## WORK ORDER
Nothing but a number should be given: how many lines in the entries below include the string "will".

(MATERIALS PROVIDED begins)

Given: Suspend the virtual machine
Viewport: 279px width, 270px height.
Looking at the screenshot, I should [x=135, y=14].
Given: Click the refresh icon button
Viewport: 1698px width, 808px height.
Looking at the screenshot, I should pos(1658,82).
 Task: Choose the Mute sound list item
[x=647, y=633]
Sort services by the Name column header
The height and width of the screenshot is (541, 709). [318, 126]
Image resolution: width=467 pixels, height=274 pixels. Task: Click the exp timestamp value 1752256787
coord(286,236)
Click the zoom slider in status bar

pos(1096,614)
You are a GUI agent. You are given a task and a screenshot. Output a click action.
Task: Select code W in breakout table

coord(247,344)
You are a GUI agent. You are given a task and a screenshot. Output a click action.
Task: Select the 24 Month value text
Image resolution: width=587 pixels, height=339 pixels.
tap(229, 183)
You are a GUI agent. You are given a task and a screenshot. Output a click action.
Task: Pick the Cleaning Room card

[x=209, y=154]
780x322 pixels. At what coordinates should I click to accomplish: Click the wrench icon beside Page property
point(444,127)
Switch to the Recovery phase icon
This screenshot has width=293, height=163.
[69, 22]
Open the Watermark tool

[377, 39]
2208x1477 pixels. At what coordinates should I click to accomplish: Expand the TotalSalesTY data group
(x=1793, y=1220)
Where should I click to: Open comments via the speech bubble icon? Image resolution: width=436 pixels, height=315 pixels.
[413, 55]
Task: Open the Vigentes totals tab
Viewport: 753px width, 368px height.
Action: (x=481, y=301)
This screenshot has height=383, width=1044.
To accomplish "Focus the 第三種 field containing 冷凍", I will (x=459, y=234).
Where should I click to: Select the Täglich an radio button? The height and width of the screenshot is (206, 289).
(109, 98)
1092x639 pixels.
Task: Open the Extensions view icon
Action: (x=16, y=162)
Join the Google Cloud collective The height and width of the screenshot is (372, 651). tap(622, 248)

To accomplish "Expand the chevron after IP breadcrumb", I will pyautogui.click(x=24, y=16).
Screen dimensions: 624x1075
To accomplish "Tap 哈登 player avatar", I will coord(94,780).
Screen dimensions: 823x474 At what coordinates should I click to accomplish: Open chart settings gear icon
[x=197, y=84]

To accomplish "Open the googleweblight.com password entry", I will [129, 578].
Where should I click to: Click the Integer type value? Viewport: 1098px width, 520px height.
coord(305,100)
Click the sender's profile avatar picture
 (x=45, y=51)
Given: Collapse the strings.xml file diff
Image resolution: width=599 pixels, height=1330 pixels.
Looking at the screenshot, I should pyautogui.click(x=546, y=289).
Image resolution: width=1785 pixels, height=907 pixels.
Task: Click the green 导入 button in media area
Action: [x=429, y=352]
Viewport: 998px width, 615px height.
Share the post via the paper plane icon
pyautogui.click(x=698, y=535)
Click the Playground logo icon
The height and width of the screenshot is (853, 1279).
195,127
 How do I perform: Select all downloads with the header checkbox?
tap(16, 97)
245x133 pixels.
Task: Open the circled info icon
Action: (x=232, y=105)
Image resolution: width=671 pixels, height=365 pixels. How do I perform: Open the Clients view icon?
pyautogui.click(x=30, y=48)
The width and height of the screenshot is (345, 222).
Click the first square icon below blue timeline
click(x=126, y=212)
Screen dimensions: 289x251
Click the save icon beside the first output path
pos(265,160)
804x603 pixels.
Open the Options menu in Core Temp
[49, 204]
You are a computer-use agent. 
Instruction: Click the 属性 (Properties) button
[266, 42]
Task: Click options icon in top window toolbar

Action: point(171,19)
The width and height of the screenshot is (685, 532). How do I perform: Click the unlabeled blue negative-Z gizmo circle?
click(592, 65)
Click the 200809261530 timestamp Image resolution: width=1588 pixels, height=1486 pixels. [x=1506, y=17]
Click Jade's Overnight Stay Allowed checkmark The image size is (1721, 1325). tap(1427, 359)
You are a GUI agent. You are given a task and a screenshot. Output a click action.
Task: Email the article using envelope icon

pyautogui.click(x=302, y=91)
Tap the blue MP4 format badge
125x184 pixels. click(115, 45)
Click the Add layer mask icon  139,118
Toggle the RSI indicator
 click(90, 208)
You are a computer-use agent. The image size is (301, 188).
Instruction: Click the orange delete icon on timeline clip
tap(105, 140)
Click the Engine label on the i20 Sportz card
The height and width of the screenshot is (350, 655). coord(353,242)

(MATERIALS PROVIDED ends)

## WORKED SOLUTION
4